Instruções da tarefa >> Redigite, sem mudar nada, o trecho da entrevista abaixo que começa em "- Professor Edson" e vai até "discute lá dentro.".

Texto fornecido >>
O professor Edson Xavier concede entrevista ao jornal Leia Sempre Brasil e define sua campanha e sua ação política. Fala sobre educação, cultura, movimento sindical e diz que quer defender no legislativo de Juazeiro do Norte as pautas da classe trabalhadora.
- Professor Edson Xavier, por que você lança agora sua pré-candidatura a vereador de Juazeiro do Norte?
Lanço minha candidatura porque acredito que é necessário enfrentar as propostas da extrema-direita que hoje pautam o debate político em boa parte do mundo. Acredito ser o momento de termos, depois de muito tempo, representantes dos movimentos sociais e sindicais na Câmara Municipal de Juazeiro do Norte. Alguém que estabeleça uma ligação entre as demandas desses movimentos e do povo trabalhador, a ação direta nas ruas e o que se discute lá dentro.
- Quais são suas pautas que deverão ser debatidas na campanha deste ano?
Os eixos centrais da campanha serão a educação, cultura e negritude. Todas essas pautas estão intrinsecamente ligadas às lutas da classe trabalhadora. Nossa luta passa pela valorização dos profissionais da educação e melhorias das condições estruturais das escolas. Em relação à cultura, é necessário o estabelecimento de recursos públicos para a pasta, a constituição de políticas de apoio aos mestres da cultura, assim como políticas de ocupação dos equipamentos do município. Quanto à pauta da negritude, procuraremos instituir leis que possam fortalecer as iniciativas antirracistas, tanto das instituições públicas quanto das organizações da sociedade civil.

Trecho dos dados >>
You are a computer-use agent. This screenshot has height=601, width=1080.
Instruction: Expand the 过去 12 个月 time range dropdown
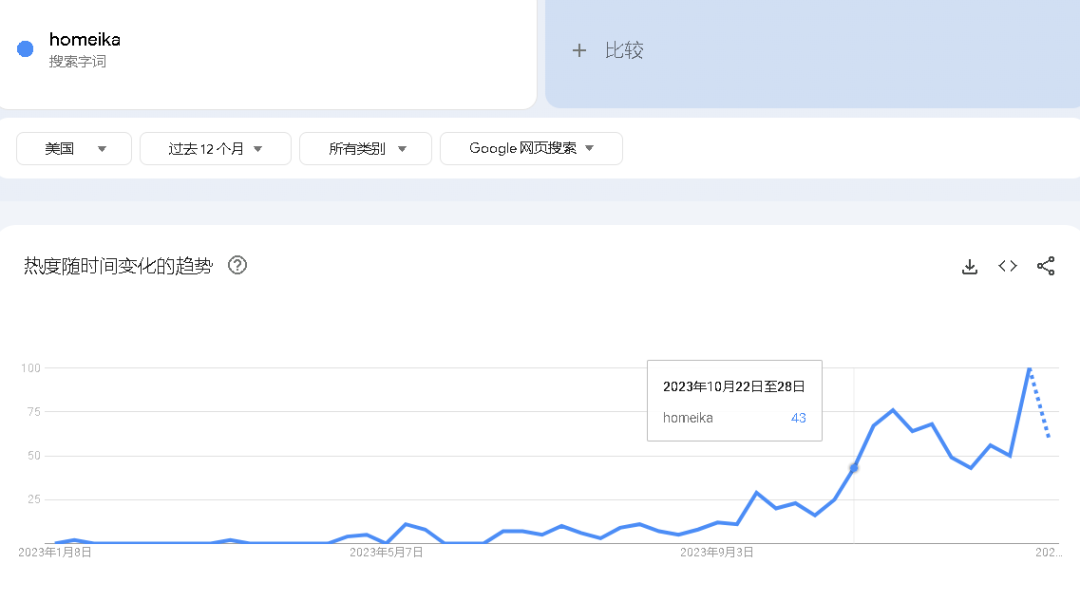(x=215, y=148)
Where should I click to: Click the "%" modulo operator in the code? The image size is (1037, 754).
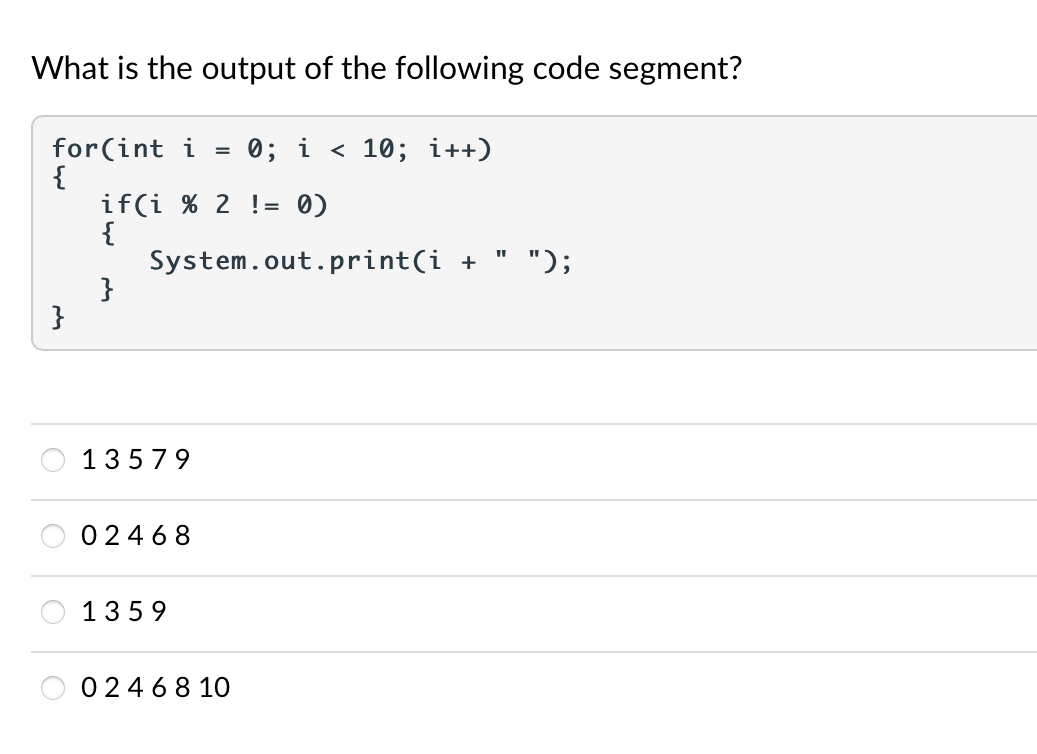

Tarefa pronta >>
- Professor Edson Xavier, por que você lança agora sua pré-candidatura a vereador de Juazeiro do Norte?
Lanço minha candidatura porque acredito que é necessário enfrentar as propostas da extrema-direita que hoje pautam o debate político em boa parte do mundo. Acredito ser o momento de termos, depois de muito tempo, representantes dos movimentos sociais e sindicais na Câmara Municipal de Juazeiro do Norte. Alguém que estabeleça uma ligação entre as demandas desses movimentos e do povo trabalhador, a ação direta nas ruas e o que se discute lá dentro.